*** Opening Extracted material ***

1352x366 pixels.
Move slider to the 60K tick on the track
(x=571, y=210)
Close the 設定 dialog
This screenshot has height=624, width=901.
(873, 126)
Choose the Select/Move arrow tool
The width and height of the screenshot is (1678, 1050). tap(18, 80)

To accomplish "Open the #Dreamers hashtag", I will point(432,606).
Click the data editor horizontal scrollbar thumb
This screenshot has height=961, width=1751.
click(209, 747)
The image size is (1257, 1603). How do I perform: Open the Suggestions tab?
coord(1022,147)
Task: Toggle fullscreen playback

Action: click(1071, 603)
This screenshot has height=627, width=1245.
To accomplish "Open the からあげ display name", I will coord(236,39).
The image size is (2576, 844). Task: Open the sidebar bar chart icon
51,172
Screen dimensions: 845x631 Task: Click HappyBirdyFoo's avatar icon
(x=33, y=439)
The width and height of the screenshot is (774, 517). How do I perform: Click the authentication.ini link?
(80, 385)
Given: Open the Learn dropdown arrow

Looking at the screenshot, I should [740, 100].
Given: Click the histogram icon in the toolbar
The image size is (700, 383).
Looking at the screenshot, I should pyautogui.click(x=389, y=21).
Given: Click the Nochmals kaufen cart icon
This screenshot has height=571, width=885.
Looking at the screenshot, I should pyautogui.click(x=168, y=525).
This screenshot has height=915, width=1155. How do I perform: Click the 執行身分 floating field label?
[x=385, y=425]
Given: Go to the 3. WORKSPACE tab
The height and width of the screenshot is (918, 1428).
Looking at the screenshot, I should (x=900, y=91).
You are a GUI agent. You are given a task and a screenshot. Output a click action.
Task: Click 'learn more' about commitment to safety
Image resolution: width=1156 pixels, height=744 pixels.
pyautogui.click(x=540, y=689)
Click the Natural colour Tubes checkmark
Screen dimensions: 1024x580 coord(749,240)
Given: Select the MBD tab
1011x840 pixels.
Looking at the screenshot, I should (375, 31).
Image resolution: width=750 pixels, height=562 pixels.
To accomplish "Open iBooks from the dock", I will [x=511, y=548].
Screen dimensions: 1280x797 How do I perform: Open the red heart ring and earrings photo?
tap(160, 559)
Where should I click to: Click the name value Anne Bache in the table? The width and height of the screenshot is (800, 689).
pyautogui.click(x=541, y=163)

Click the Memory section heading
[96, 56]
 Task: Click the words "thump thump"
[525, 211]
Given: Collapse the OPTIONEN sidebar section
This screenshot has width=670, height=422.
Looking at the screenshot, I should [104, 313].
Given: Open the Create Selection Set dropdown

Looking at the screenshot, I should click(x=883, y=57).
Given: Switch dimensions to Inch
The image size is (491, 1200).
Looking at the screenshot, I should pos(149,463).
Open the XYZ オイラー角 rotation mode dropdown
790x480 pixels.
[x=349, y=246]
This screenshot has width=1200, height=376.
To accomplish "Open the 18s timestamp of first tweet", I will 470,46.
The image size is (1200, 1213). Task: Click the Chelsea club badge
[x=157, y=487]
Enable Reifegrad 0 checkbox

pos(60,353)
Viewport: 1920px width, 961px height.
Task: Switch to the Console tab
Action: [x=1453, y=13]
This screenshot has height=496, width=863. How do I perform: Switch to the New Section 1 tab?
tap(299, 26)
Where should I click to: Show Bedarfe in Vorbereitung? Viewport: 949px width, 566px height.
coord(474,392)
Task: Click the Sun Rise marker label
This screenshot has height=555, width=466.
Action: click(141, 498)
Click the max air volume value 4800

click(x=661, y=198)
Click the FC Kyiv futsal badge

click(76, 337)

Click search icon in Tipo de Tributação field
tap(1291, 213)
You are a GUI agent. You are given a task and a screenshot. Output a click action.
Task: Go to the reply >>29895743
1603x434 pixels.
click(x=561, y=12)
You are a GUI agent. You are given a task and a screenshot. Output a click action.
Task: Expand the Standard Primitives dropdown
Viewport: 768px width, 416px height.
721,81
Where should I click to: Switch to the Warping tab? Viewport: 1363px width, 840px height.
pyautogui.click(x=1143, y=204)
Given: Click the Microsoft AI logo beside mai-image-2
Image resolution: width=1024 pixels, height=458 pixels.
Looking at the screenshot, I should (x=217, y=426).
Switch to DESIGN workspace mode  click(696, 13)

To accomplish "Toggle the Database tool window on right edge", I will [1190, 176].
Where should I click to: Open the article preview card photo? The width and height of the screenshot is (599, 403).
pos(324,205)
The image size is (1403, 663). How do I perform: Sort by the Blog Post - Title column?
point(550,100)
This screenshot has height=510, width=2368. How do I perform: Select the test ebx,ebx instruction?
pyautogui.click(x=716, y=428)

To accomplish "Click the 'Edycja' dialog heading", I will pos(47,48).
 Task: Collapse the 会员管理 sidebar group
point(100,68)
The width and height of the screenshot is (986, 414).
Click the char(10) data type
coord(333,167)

*** Closing Extracted material ***

Exercise requirements: For this task, print the records again exactly as they appear.

Solution to this exercise:
1352x366 pixels.
Move slider to the 60K tick on the track
(x=571, y=210)
Close the 設定 dialog
This screenshot has height=624, width=901.
(873, 126)
Choose the Select/Move arrow tool
The width and height of the screenshot is (1678, 1050). tap(18, 80)

To accomplish "Open the #Dreamers hashtag", I will point(432,606).
Click the data editor horizontal scrollbar thumb
This screenshot has height=961, width=1751.
click(209, 747)
The image size is (1257, 1603). How do I perform: Open the Suggestions tab?
coord(1022,147)
Task: Toggle fullscreen playback

Action: click(1071, 603)
This screenshot has height=627, width=1245.
To accomplish "Open the からあげ display name", I will coord(236,39).
The image size is (2576, 844). Task: Open the sidebar bar chart icon
51,172
Screen dimensions: 845x631 Task: Click HappyBirdyFoo's avatar icon
(x=33, y=439)
The width and height of the screenshot is (774, 517). How do I perform: Click the authentication.ini link?
(80, 385)
Given: Open the Learn dropdown arrow

Looking at the screenshot, I should [740, 100].
Given: Click the histogram icon in the toolbar
The image size is (700, 383).
Looking at the screenshot, I should pyautogui.click(x=389, y=21).
Given: Click the Nochmals kaufen cart icon
This screenshot has height=571, width=885.
Looking at the screenshot, I should pyautogui.click(x=168, y=525).
This screenshot has height=915, width=1155. How do I perform: Click the 執行身分 floating field label?
[x=385, y=425]
Given: Go to the 3. WORKSPACE tab
The height and width of the screenshot is (918, 1428).
Looking at the screenshot, I should (x=900, y=91).
You are a GUI agent. You are given a task and a screenshot. Output a click action.
Task: Click 'learn more' about commitment to safety
Image resolution: width=1156 pixels, height=744 pixels.
pyautogui.click(x=540, y=689)
Click the Natural colour Tubes checkmark
Screen dimensions: 1024x580 coord(749,240)
Given: Select the MBD tab
1011x840 pixels.
Looking at the screenshot, I should (375, 31).
Image resolution: width=750 pixels, height=562 pixels.
To accomplish "Open iBooks from the dock", I will [x=511, y=548].
Screen dimensions: 1280x797 How do I perform: Open the red heart ring and earrings photo?
tap(160, 559)
Where should I click to: Click the name value Anne Bache in the table? The width and height of the screenshot is (800, 689).
pyautogui.click(x=541, y=163)

Click the Memory section heading
[96, 56]
 Task: Click the words "thump thump"
[525, 211]
Given: Collapse the OPTIONEN sidebar section
This screenshot has width=670, height=422.
Looking at the screenshot, I should [104, 313].
Given: Open the Create Selection Set dropdown

Looking at the screenshot, I should click(x=883, y=57).
Given: Switch dimensions to Inch
The image size is (491, 1200).
Looking at the screenshot, I should pos(149,463).
Open the XYZ オイラー角 rotation mode dropdown
790x480 pixels.
[x=349, y=246]
This screenshot has width=1200, height=376.
To accomplish "Open the 18s timestamp of first tweet", I will 470,46.
The image size is (1200, 1213). Task: Click the Chelsea club badge
[x=157, y=487]
Enable Reifegrad 0 checkbox

pos(60,353)
Viewport: 1920px width, 961px height.
Task: Switch to the Console tab
Action: [x=1453, y=13]
This screenshot has height=496, width=863. How do I perform: Switch to the New Section 1 tab?
tap(299, 26)
Where should I click to: Show Bedarfe in Vorbereitung? Viewport: 949px width, 566px height.
coord(474,392)
Task: Click the Sun Rise marker label
This screenshot has height=555, width=466.
Action: click(141, 498)
Click the max air volume value 4800

click(x=661, y=198)
Click the FC Kyiv futsal badge

click(76, 337)

Click search icon in Tipo de Tributação field
tap(1291, 213)
You are a GUI agent. You are given a task and a screenshot. Output a click action.
Task: Go to the reply >>29895743
1603x434 pixels.
click(x=561, y=12)
You are a GUI agent. You are given a task and a screenshot. Output a click action.
Task: Expand the Standard Primitives dropdown
Viewport: 768px width, 416px height.
721,81
Where should I click to: Switch to the Warping tab? Viewport: 1363px width, 840px height.
pyautogui.click(x=1143, y=204)
Given: Click the Microsoft AI logo beside mai-image-2
Image resolution: width=1024 pixels, height=458 pixels.
Looking at the screenshot, I should (x=217, y=426).
Switch to DESIGN workspace mode  click(696, 13)

To accomplish "Toggle the Database tool window on right edge", I will [1190, 176].
Where should I click to: Open the article preview card photo? The width and height of the screenshot is (599, 403).
pos(324,205)
The image size is (1403, 663). How do I perform: Sort by the Blog Post - Title column?
point(550,100)
This screenshot has height=510, width=2368. How do I perform: Select the test ebx,ebx instruction?
pyautogui.click(x=716, y=428)

To accomplish "Click the 'Edycja' dialog heading", I will pos(47,48).
 Task: Collapse the 会员管理 sidebar group
point(100,68)
The width and height of the screenshot is (986, 414).
Click the char(10) data type
coord(333,167)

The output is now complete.